TASK INPUT:
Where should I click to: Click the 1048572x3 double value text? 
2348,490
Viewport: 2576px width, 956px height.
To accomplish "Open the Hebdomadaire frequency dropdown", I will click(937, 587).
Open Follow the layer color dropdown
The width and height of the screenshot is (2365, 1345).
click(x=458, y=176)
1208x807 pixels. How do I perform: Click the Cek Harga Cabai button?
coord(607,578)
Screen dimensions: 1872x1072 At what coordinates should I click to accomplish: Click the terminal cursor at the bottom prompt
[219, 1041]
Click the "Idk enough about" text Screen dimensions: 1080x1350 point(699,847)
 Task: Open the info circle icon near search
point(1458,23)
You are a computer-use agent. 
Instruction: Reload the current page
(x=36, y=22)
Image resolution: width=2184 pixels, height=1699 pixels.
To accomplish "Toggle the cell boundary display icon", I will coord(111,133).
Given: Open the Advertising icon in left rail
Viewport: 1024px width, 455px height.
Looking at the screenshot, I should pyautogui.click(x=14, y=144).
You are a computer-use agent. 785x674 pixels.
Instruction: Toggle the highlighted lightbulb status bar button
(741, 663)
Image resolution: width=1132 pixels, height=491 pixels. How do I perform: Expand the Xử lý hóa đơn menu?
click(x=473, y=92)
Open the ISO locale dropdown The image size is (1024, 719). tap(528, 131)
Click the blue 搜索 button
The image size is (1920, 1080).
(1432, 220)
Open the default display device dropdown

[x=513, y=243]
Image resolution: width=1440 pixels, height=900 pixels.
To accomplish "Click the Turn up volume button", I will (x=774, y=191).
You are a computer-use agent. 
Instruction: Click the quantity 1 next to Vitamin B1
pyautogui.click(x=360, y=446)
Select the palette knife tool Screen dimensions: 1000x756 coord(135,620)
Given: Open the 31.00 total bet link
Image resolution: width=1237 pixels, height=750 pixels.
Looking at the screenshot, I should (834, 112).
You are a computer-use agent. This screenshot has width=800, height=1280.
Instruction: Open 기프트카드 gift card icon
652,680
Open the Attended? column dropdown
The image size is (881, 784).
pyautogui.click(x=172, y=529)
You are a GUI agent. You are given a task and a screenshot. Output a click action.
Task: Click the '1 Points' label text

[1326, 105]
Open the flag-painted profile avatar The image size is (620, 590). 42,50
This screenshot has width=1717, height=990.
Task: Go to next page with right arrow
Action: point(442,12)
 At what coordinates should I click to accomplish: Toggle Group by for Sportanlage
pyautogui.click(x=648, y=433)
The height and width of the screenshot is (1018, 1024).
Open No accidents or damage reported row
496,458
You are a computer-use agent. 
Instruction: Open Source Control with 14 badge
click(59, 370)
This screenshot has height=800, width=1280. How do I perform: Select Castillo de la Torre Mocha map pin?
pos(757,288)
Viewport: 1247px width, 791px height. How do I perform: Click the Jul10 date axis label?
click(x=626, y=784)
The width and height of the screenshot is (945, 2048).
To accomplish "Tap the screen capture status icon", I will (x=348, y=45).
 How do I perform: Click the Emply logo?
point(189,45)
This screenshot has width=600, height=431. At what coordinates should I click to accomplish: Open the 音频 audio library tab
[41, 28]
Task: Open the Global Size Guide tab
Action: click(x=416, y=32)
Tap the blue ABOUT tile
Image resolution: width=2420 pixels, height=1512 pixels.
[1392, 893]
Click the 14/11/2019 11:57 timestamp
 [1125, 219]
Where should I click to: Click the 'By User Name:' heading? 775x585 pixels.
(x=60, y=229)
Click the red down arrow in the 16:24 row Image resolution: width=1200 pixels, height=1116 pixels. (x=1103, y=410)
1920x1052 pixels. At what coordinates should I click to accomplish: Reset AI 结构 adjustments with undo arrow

DIRECTIONS: Pull out each line of the listing that contains the word "next".

FINISHED TASK:
Instruction: Click the quantity 1 next to Vitamin B1
Task: Go to next page with right arrow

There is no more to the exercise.